The Many Dimensions of Giftedness

Description

“A gifted person is someone who shows, or has the potential for showing, an exceptional level of performance in one or more areas of expression.” (National Association for Gifted Children NAGC).

The term giftedness refers to the many abilities of a child, in one or more areas of development. This description does not depend on only one measure or index of intelligence. Approximately five percent of the student population (ages 5 – 18) has the potential to be identified as gifted.

Many people believe that gifted children develop “faster” or “differently.”  This is a mistaken idea, or a “misconception” (see full Glossary). However, what makes these children gifted is their ability to learn at accelerate faster rate. That is, they do learn new information faster than their peers, however, their developmental milestones occur in a similar way.

Intervention Options

Teachers trained in gifted education provide special support for children. Intervention options include using teaching models that value creative thinking, art, exploring nature, and using the child’s senses to learn. These models are a little bit different from the regular school models that concentrate on learning skills and drills, like reading, writing and mathematics. Examples include:

  • Using the Multiple Intelligence Model (Fig. 1)
  • Implementing the Three Ring Model
  • Mentoring by finding individuals in the child’s community with special talents who share with young children their passions and support them in their expanding their knowledge and individual talents.

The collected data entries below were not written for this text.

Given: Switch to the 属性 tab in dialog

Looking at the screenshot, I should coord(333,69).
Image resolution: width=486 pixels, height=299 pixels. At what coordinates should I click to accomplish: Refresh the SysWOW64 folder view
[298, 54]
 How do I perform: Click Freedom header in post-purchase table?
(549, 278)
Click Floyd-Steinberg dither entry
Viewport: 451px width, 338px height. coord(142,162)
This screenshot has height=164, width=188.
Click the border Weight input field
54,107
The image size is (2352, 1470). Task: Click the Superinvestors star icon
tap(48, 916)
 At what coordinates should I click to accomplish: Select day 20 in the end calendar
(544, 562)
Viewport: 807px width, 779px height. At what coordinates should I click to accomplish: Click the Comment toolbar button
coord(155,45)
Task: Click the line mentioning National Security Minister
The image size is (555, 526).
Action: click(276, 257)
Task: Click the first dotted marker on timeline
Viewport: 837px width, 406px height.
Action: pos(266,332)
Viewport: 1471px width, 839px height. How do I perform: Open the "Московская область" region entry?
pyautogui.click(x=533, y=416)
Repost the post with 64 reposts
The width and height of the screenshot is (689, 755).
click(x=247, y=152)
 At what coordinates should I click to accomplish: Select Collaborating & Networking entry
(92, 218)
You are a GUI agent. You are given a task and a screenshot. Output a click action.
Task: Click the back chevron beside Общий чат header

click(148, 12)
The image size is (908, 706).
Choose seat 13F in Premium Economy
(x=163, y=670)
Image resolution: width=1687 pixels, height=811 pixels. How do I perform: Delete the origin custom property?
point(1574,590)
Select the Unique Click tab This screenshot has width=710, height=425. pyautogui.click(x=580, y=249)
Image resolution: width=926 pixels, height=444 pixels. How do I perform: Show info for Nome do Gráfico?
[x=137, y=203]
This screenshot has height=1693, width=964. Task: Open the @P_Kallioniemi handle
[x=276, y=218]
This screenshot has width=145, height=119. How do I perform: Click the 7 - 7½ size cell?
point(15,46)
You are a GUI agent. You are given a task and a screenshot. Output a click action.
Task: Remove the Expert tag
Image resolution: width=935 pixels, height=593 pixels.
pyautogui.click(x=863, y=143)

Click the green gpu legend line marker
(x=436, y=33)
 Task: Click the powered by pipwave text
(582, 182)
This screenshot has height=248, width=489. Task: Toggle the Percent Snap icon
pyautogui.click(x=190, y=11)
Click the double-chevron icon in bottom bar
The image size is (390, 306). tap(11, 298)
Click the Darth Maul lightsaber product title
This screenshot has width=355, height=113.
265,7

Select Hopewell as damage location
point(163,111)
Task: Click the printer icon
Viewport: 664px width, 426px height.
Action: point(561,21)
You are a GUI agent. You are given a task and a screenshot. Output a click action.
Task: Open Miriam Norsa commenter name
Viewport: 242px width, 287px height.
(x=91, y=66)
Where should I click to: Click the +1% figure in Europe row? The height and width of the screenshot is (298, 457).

Multiple Intelligence Model

Figure 1. Multiple Intelligence Model

Interventions for children who are gifted and with learning disabilities/ADHD.

Many children with learning disabilities and attention deficit disorder are also gifted. It is important to understand the characteristics and needs of these children, because their unique abilities may be disguised with mis-behaviour, difficulties with attention or lack of interest. Many of them do not achieve to their full potential, and they are at a higher risk to drop-out of school. Professionals use the term “gifted under achievement1” to refer to these specific characteristics.

Talent*

Talent is considered to be a personal gift. Few people have talents! Someone with talent has the natural ability, or aptitude, to do certain things; for example, a child with musical talent will learn to sing or play instruments at a very early age and with little and no training. Talent is not the same as a skill – like learning a certain musical piece after practicing for a while.

To learn more about children who gifted in the middle childhood years, please see the six to 12 part of this course.

1 Resource: Alina Morawska, Matthew R. Sanders (2008). Parenting gifted and talented children: What are the key child behaviour and parenting issues? Australian and New Zealand Journal of Psychiatry, 42, 819_827.

February 2, 2011   No Comments

Children Who are Chronically Ill

With the medical technology we have today, many diseases and disorders1 can be overcome with medicine, rest, and time. However, some illnesses won’t go away in the near future, if ever. It is estimated that up to 31% of children suffer with an illness or disability that is “prolonged” and “interferes with daily functioning,” that is, a chronic illness.

Parenting a child who is chronically ill can be very stressful for a family.  The family needs to deal with many medical appointments and financial costs are very high. The stress on family relationships may sometimes be too much. Each child and family is unique in how they deal with these stressors.

Some children may require ongoing special family and school support, as there are many ways for families to support their child with chronic illness. At the same time, different resources exist to help families raising a child with a chronic illness.